Triorthotolyl phosphate inhibition of carboxylesterases and potentiation of procaine toxicity

Groups of mice were given single doses of triorthotolyl phosphate (TOTP) (1–125 mg/kg, i.p.) 18hr prior to sacrifice or procaine challenge. A dose-dependent decrease was recorded in liver carboxylesterase hydrolysis of diethyl succinate, triacetin and procaine. TOTP pretreatment shortened the time to onset and prolonged the duration of procaine (175 mg/kg, i.p.)-induced loss of righting ability. The correlation coefficient for inhibition of liver procaine hydrolysis and prolongation of procaine action was 0.97 (P < 0.0001).

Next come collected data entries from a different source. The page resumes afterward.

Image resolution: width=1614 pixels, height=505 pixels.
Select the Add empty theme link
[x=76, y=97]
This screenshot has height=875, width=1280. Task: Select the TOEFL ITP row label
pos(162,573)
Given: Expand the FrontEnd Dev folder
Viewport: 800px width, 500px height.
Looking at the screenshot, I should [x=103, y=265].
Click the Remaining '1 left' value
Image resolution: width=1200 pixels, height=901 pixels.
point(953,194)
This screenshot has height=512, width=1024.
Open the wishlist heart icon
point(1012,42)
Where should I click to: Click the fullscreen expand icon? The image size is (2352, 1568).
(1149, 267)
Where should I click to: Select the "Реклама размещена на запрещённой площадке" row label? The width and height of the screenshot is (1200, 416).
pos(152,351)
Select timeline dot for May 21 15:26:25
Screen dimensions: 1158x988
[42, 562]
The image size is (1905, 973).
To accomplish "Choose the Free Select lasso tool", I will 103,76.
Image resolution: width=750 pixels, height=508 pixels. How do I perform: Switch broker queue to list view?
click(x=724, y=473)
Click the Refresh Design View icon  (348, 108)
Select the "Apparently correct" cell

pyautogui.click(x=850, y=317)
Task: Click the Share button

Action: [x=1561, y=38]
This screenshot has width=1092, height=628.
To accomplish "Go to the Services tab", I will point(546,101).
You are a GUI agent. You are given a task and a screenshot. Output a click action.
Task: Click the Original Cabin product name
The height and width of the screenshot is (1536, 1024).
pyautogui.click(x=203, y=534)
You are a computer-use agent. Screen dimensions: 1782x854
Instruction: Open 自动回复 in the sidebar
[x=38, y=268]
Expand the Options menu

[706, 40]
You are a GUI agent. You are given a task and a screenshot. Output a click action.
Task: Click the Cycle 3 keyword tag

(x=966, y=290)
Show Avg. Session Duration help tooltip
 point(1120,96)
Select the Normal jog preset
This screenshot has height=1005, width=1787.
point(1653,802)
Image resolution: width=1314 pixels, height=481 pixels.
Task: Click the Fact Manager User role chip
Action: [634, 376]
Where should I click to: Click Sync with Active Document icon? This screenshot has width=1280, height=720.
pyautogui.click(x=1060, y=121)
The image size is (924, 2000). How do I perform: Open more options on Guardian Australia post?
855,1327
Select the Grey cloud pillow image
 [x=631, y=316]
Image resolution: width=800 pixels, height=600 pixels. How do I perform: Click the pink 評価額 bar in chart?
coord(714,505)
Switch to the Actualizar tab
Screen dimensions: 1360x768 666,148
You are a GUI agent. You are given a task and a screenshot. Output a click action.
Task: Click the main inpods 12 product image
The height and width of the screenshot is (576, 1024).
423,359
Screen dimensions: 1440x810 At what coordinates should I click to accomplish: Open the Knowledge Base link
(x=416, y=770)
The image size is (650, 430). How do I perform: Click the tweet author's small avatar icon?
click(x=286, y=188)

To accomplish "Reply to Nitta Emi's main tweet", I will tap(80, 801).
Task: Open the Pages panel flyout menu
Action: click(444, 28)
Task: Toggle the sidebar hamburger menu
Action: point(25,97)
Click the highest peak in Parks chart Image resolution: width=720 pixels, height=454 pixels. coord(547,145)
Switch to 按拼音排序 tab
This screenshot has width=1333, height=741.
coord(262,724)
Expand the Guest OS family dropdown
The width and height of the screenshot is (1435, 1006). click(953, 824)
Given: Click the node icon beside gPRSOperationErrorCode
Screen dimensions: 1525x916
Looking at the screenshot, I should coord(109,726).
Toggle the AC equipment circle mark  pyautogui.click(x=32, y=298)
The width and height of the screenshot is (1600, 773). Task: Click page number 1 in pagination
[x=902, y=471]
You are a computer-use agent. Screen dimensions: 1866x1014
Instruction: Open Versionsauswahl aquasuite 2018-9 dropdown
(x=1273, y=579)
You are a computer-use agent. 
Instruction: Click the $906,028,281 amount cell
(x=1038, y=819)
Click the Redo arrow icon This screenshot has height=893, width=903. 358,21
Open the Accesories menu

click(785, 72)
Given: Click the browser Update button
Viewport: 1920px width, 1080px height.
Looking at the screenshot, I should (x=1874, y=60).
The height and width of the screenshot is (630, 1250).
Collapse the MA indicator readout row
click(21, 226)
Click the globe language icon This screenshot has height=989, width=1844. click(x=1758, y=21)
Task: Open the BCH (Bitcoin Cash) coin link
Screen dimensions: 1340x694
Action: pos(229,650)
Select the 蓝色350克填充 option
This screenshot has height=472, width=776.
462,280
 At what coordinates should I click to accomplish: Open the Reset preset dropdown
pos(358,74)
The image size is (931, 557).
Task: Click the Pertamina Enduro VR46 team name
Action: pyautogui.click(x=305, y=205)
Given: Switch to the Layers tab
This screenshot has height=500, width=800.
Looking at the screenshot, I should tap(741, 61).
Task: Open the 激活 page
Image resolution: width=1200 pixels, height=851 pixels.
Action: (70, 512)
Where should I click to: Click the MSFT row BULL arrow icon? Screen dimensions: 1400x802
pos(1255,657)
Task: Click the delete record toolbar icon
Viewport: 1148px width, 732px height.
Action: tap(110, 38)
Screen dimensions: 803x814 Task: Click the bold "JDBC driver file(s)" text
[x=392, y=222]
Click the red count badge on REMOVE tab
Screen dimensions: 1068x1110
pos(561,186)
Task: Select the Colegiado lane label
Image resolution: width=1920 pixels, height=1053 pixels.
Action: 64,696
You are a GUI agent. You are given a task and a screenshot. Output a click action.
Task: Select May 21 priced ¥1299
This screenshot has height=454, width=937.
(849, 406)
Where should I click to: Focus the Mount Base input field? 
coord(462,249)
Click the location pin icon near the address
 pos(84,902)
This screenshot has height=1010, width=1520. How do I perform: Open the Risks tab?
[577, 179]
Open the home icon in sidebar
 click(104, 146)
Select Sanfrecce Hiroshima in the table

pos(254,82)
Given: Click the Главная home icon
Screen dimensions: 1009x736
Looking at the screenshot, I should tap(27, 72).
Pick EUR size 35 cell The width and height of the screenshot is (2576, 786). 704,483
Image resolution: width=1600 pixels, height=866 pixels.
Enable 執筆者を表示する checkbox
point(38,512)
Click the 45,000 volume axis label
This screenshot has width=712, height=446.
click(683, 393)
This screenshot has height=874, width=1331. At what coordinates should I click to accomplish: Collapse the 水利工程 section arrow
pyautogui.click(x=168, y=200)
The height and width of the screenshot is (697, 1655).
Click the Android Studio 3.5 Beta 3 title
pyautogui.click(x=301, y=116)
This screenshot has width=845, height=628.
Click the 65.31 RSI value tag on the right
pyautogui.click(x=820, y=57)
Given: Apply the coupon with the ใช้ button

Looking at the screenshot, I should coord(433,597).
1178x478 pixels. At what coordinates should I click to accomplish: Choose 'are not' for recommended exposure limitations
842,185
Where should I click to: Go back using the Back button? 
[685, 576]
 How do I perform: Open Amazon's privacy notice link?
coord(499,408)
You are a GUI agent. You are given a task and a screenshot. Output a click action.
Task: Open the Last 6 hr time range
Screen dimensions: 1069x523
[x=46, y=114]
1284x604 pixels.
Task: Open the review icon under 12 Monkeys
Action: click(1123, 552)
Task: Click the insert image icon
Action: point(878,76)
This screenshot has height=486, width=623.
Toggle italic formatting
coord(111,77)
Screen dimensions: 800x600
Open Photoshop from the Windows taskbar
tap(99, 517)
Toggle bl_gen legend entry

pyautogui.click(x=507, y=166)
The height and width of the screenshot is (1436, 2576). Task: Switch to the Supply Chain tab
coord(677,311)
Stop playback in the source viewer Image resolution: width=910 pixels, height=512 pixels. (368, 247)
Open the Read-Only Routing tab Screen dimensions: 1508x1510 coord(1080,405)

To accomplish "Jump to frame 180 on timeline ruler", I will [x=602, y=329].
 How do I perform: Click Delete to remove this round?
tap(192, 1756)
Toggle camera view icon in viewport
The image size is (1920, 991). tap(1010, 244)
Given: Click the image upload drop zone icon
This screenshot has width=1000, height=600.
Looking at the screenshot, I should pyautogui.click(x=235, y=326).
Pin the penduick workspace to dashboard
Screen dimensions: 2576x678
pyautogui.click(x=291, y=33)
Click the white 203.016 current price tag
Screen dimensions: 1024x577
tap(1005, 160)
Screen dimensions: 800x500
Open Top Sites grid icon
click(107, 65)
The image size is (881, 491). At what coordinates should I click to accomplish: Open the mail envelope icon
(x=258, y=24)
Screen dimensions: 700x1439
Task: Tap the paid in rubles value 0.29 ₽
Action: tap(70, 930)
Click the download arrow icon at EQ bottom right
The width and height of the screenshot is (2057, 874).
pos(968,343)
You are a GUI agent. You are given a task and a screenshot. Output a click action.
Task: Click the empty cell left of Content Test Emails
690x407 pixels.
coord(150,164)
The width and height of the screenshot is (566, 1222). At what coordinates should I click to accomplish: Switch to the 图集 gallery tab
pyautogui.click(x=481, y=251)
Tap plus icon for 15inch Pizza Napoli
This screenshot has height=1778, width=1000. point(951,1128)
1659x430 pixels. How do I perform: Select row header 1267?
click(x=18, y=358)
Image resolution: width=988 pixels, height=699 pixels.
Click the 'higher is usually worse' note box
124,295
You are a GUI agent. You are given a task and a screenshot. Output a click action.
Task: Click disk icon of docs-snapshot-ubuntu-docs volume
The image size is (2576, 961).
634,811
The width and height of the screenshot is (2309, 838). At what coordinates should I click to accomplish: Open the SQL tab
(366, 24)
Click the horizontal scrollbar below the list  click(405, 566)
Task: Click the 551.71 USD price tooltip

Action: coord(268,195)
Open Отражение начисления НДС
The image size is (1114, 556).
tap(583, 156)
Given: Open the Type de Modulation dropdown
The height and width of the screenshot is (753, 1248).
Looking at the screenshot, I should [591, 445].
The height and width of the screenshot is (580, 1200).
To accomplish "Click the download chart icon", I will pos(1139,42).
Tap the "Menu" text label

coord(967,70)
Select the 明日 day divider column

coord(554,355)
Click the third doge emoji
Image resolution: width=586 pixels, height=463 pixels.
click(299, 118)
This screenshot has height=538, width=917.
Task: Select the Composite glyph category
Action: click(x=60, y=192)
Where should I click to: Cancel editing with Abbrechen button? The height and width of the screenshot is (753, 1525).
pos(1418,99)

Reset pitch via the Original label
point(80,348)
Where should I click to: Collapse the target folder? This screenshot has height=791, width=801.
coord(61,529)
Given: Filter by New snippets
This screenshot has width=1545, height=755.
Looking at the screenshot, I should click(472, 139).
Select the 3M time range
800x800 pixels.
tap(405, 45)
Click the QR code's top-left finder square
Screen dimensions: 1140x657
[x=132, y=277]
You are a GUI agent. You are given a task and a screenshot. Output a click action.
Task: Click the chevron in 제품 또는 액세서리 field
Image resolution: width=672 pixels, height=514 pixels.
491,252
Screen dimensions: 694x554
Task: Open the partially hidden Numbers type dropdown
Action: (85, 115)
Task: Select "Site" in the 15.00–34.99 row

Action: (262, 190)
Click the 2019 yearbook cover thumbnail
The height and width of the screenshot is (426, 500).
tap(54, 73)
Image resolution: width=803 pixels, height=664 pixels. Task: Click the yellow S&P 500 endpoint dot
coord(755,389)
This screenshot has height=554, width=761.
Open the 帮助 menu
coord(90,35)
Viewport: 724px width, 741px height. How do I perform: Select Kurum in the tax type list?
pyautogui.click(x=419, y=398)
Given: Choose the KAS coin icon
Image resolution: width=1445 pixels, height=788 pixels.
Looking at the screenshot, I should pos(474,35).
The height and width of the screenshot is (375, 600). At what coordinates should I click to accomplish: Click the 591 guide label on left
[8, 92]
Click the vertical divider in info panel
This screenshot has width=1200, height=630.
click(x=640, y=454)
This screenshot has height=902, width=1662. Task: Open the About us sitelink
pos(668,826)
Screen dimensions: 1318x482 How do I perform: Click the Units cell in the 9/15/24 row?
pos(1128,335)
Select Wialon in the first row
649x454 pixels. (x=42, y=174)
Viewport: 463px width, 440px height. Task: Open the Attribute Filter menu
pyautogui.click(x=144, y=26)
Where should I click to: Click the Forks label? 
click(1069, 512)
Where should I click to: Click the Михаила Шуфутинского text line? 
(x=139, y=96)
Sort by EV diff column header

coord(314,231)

No deaths were observed in procaine-injected controls yet mortality after procaine injection in TOTP-pretreated mice increased as a function of the TOTP pretreatment dose. In addition, plasma procaine concentrations after procaine injection (150 mg/kg, i.p.) reached peak levels sooner, remained elevated longer and were 3-fold higher in the TOTP-pretreated mice as compared to corn oil-pretreated procaine-injected controls. Results demonstrate potentiation of procaine toxicity by TOTP and suggest that this results from inhibition of procaine metabolism in vivo.